Option A: Excessive gas, or flatulence, can be caused by foods, such as beans and
cabbage, that have high amounts of fiber and carbohydrates which tend to ferment a lot
during digestion and in turn have a greater tendency to cause bad-smelling flatulence.
Option B: Well-cooked vegetables without skins or seeds, such as peeled potatoes,
peeled zucchini with the seeds removed, and peeled tomatoes with the seeds removed
should be included in the diet. Some vegetables, like cabbage, may cause gas or odor
for some people.
Option C: Include lettuce instead of broccoli in the diet. For the first few weeks after
surgery, it’s normal to have gas in the pouch and odor when the pouch is opened.
Buttermilk, cranberry juice, parsley, and kefir help prevent gas, odor, or both.
5. Question
You have to teach ostomy self-care to a patient with a colostomy.

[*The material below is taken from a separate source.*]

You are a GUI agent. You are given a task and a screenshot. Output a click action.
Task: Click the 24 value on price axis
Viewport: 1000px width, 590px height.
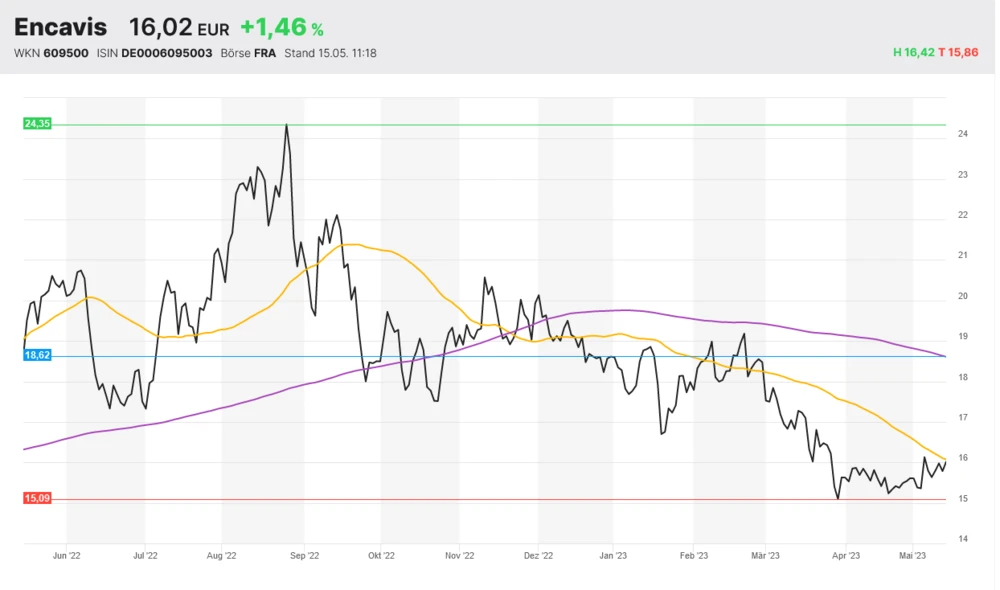(962, 134)
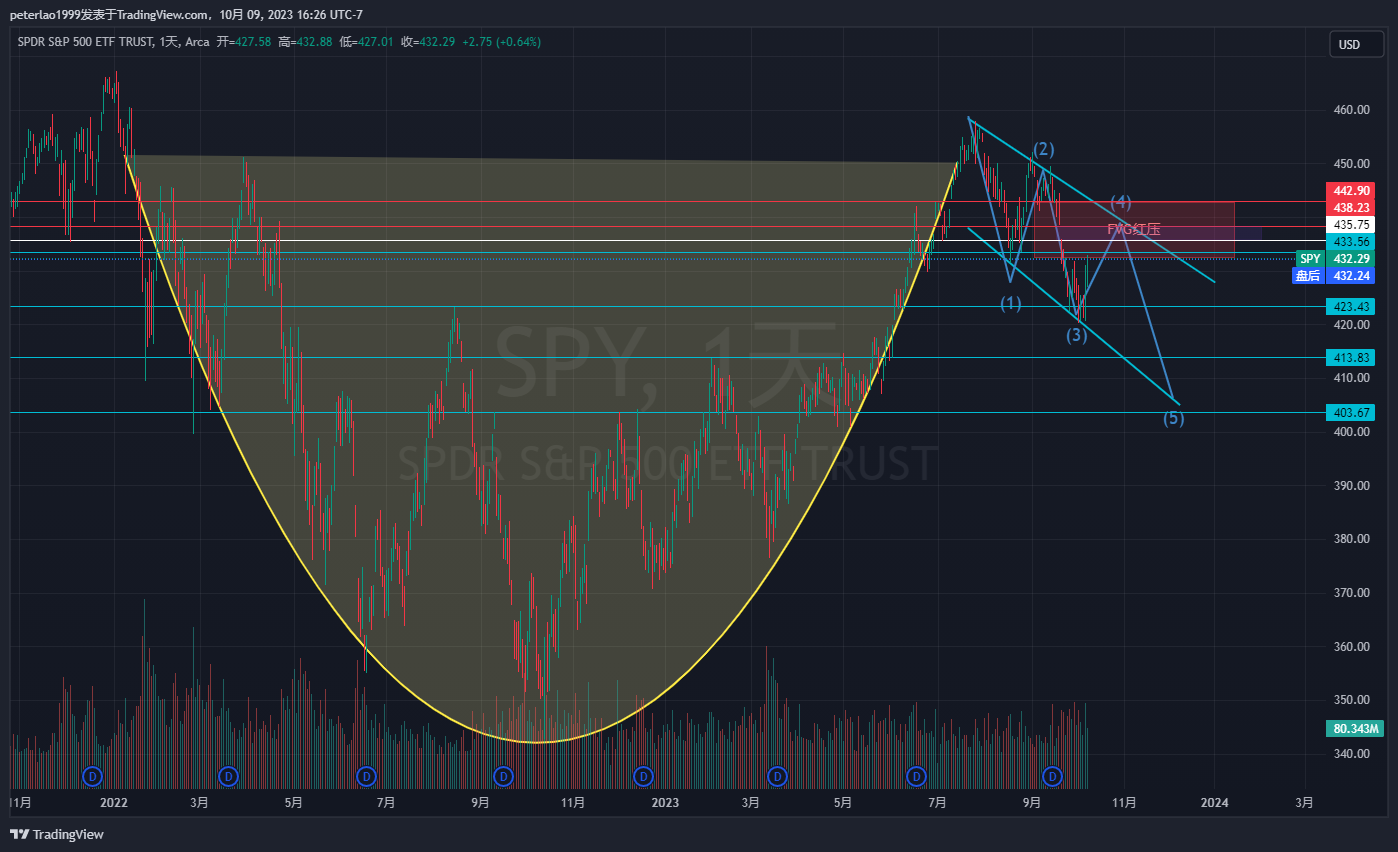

You tell the
patient to measure and cut the wafer:
A. To the exact size of the stoma.
B. About 1/16” larger than the stoma.
C. About 1/8” larger than the stoma.
Correct Answer: B. About 1/16” larger than the stoma.
A proper fit protects the skin but doesn’t impair circulation. A 1/16” should be cut. After
the stoma has been measured, the patient will need to cut an opening that matches the
measurement on the back of the barrier. If a one-piece pouch is being used, be sure to
pull the pouch away to prevent cutting into the plastic. The opening should match the
size of the stoma leaving no exposed skin.
Option A: Not all wafers will act the same when they are worn. While all wafers tend to
swell a bit as they come in contact with fluids or output, the degree in which they swell
can differ from brand to brand. Because of this, the patient may need to cut the wafer
slightly larger to accommodate the expansion. Doing this also helps to prevent the wafer
from “strangulating” the stoma by putting too much pressure around it.